A playful approach to problems (Schell, 2008) inherent in gameplay can actively mitigate a sense of risk (Bateson, 2006) and mark the act of playing as a positive formative experience of collaboration. Limitations reduce task complexity too. Players have the opportunity to become familiar with each other’s collaborative working styles in an environment controlled by the games rules. However, the quality of the text produced during play is important to the longer-term role of such games in creative writing classrooms. If games cannot produce meaningful stories it is unlikely that participants will wish to continue playing them at the cost of their normal creative practice.

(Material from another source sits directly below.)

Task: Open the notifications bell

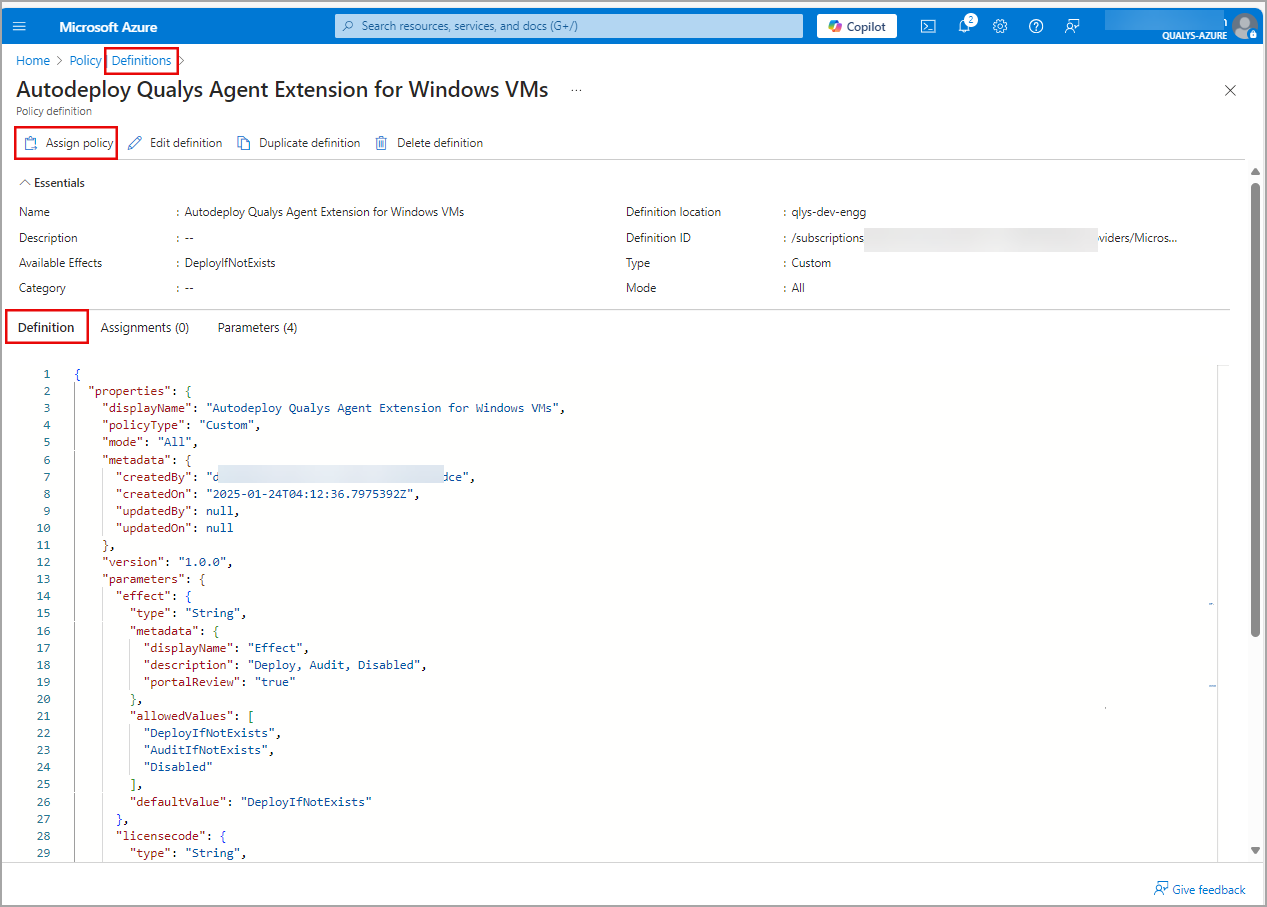Action: (x=964, y=26)
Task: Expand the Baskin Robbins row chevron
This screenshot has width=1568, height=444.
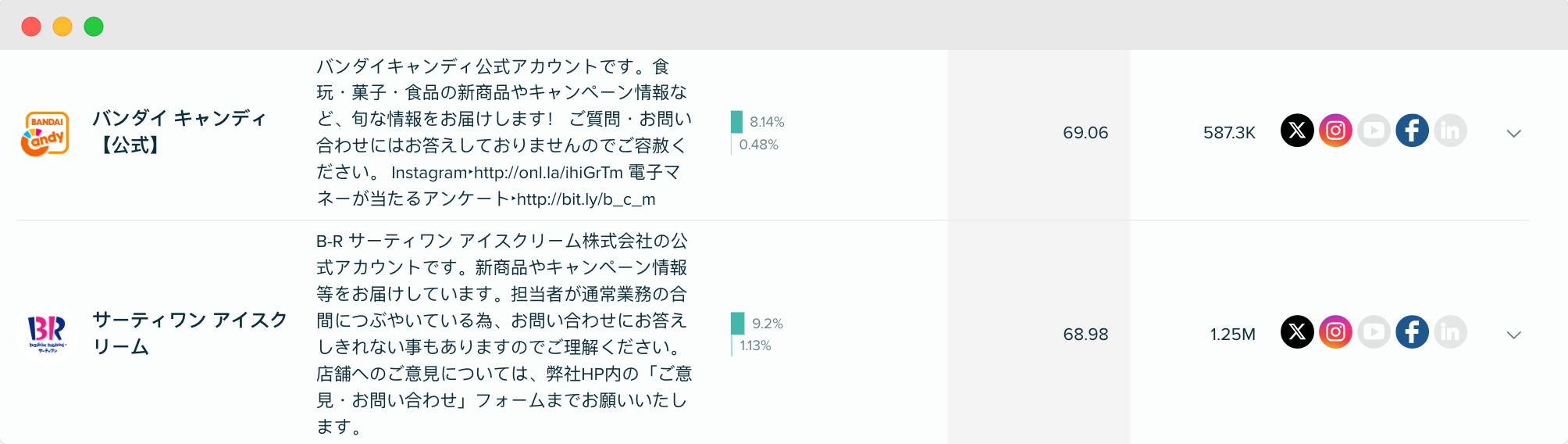Action: [1513, 335]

This paper shares research from my PhD thesis showing how my specially designed digital games helped creative writing students collaborate more easily. It makes reference to a collective case study of play-testing sessions with degree-level participants where the majority had never collaborated on a creative writing project before. In the case study, students report that games do promote a sense of teamwork between them and other participants. They also provided opportunity for self-reflection in a way that is relatively unique to collaborative practice (John-Steiner, 2000). Finally, a summary of the feedback from an expert panel on the quality of stories shows the effect of game rules on the quality and meaningfulness of the story created during the games in class.

Project Method Summary

In order to explore the possibilities of game-based story writing, I developed two web-based games that formed an online platform Storyjacker (www.storyjacker.net). These were produced via an iterative design methodology which involved cyclical phases of software development and user testing, primarily with higher education students. Design was also informed by a literature review and analysis of four other online writing platforms.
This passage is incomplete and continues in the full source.